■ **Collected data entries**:
===============
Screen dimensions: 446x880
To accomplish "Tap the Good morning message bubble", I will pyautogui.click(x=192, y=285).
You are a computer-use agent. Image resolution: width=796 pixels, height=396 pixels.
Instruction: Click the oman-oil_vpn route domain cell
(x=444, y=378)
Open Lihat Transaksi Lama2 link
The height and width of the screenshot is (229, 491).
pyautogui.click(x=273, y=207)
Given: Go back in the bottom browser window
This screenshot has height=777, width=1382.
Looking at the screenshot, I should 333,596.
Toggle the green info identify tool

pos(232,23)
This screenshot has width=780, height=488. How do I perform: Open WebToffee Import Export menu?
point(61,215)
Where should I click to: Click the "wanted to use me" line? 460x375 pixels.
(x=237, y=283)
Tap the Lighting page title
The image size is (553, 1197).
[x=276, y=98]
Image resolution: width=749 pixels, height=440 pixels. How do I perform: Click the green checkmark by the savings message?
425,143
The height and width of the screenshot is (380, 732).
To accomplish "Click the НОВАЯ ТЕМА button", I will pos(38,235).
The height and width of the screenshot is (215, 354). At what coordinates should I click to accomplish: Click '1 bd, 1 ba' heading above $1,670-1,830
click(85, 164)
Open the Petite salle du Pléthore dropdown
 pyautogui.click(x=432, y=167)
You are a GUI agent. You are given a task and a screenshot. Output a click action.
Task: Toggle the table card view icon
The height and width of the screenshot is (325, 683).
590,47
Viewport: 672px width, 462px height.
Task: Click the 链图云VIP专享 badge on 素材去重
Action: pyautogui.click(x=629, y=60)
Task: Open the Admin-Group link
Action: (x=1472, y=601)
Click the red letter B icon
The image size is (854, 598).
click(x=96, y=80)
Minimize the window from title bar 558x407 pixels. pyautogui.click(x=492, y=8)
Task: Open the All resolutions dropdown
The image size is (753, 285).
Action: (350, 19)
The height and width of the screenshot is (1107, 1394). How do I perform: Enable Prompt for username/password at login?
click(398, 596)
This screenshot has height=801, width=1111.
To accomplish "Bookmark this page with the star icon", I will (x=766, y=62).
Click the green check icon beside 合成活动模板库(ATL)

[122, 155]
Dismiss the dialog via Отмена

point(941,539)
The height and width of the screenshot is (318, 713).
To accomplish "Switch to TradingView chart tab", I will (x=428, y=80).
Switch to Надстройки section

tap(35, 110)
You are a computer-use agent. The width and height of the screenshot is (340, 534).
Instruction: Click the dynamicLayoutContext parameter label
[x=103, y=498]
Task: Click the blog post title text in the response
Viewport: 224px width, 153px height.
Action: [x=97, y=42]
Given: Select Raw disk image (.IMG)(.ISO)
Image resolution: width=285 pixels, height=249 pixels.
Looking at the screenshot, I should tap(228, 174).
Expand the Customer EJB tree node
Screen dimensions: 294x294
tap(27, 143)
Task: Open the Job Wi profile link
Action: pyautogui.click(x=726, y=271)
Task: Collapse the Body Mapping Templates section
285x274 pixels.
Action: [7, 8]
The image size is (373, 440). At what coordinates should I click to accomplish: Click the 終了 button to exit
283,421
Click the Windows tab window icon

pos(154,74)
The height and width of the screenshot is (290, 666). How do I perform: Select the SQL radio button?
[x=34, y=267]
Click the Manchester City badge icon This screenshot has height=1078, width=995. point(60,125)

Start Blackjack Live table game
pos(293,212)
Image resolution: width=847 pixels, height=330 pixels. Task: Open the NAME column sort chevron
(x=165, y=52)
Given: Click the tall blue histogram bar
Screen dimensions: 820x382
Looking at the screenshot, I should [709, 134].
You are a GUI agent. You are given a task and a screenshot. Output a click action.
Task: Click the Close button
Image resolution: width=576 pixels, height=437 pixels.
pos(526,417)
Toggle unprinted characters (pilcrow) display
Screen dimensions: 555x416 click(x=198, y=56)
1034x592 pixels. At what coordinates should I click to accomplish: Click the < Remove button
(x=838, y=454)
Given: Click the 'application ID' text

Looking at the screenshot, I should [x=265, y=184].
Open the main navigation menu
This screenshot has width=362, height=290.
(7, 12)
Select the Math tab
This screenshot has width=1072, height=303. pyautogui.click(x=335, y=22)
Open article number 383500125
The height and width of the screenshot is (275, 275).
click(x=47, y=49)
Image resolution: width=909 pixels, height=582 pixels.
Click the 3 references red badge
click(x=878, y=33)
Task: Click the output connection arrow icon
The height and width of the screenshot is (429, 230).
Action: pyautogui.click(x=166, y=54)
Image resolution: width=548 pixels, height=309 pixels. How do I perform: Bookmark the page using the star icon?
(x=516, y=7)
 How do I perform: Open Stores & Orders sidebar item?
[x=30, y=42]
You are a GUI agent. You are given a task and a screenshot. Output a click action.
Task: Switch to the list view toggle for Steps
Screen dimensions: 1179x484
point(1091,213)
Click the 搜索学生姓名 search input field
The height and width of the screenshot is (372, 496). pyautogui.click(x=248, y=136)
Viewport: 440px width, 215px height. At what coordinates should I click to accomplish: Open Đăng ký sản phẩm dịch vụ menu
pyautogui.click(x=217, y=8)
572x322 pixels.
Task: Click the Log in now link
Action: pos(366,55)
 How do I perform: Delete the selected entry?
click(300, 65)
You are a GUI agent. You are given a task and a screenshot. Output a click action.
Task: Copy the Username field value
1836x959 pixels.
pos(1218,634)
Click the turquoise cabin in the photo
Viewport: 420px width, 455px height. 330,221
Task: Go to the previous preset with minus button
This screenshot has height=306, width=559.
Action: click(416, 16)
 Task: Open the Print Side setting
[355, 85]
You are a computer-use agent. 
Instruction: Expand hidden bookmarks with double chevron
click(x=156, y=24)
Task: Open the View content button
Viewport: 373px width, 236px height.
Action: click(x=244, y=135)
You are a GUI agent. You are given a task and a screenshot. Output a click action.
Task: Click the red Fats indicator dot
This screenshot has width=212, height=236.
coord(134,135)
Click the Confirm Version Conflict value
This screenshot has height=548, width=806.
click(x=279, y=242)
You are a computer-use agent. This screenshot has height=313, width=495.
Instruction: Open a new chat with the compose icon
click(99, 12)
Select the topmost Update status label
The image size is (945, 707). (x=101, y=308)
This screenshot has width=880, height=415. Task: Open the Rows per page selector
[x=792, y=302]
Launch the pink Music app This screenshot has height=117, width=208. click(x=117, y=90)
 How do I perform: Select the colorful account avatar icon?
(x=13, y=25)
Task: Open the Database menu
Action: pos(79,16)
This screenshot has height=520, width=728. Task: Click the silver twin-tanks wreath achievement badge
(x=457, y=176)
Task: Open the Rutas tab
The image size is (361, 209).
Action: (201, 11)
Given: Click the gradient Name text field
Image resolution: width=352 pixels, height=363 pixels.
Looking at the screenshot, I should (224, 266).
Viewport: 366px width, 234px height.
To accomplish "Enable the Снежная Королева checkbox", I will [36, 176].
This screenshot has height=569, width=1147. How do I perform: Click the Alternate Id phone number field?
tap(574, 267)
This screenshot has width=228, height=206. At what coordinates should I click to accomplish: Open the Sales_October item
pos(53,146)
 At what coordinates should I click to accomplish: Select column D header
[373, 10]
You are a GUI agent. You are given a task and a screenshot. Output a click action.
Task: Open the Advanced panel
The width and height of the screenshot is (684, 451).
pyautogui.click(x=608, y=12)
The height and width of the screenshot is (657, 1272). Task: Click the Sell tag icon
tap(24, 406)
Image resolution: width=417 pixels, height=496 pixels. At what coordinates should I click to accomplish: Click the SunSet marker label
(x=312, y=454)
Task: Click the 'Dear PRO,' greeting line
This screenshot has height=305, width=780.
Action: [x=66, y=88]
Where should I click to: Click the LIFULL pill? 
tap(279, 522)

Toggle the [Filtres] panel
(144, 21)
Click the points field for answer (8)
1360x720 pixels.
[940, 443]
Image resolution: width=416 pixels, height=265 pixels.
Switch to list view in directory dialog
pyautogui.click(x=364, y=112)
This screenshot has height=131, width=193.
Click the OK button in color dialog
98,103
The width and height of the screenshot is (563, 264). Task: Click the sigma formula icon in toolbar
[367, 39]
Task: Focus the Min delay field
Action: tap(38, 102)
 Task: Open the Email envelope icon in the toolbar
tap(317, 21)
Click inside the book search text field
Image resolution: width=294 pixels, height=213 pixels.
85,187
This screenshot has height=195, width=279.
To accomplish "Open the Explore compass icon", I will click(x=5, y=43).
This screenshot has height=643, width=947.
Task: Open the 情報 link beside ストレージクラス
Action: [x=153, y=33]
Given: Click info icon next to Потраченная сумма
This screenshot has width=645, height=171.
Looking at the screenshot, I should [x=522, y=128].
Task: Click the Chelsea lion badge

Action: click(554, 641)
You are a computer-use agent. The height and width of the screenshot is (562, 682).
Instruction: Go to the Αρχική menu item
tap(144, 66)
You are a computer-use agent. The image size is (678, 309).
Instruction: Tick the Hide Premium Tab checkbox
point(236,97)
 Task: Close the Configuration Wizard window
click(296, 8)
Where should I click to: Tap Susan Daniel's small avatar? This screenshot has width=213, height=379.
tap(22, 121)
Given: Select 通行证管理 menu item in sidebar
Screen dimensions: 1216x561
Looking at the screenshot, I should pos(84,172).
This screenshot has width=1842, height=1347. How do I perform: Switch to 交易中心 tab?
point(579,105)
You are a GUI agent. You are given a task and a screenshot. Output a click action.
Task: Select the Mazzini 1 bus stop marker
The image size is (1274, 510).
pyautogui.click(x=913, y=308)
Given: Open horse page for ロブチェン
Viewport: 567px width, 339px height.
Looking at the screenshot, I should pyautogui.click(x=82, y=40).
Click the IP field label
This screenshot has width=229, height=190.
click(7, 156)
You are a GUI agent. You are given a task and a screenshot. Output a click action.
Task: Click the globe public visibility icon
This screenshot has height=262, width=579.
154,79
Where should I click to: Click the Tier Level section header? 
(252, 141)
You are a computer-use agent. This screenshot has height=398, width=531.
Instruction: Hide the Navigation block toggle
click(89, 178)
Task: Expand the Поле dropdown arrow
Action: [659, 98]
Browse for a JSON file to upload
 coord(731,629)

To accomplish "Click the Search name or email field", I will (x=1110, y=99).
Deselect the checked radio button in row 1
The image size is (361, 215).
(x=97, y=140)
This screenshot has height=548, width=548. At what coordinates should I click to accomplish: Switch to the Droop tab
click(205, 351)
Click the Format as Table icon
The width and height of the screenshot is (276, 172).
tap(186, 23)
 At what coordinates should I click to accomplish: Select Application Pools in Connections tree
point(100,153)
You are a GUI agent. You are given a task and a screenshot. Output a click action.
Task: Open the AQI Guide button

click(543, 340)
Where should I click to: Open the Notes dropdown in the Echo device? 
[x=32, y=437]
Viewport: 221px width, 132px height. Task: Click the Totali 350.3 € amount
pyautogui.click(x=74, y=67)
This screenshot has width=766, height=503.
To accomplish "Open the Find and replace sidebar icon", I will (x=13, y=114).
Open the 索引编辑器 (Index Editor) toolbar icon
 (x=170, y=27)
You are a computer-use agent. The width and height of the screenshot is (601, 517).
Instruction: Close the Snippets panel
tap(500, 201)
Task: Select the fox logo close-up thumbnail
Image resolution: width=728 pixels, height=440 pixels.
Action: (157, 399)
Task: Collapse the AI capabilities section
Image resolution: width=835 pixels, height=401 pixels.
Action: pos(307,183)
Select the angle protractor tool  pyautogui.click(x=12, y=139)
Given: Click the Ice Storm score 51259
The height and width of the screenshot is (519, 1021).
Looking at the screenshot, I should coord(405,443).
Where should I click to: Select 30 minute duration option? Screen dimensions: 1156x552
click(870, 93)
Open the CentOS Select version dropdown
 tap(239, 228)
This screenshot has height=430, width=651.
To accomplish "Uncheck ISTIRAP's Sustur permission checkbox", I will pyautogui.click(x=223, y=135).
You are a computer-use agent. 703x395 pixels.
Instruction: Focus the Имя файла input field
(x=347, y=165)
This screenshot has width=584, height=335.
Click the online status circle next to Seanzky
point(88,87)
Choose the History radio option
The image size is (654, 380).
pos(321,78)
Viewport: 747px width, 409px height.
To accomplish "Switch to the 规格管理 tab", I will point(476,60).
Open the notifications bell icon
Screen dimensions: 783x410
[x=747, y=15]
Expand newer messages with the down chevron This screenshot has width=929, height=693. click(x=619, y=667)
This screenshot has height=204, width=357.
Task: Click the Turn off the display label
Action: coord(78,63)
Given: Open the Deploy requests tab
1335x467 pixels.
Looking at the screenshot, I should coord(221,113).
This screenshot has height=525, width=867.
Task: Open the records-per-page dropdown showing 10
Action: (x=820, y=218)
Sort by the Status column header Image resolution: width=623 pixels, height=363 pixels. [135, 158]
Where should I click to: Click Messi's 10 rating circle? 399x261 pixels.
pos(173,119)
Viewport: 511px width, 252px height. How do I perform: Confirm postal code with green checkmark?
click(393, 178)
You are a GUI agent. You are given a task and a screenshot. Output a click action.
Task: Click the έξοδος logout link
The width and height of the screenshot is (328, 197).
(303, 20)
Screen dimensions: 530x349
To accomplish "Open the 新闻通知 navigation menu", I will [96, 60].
===============
■ **What the exercise asks**: Using the data above, transcribe the lines that run from the line with "The height and width of the screenshot is (325, 683)." to the line with "Minimize the window", both ends kept, and output nothing else.

■ **Answer**:
The height and width of the screenshot is (325, 683).
590,47
Viewport: 672px width, 462px height.
Task: Click the 链图云VIP专享 badge on 素材去重
Action: pyautogui.click(x=629, y=60)
Task: Open the Admin-Group link
Action: (x=1472, y=601)
Click the red letter B icon
The image size is (854, 598).
click(x=96, y=80)
Minimize the window from title bar 558x407 pixels. pyautogui.click(x=492, y=8)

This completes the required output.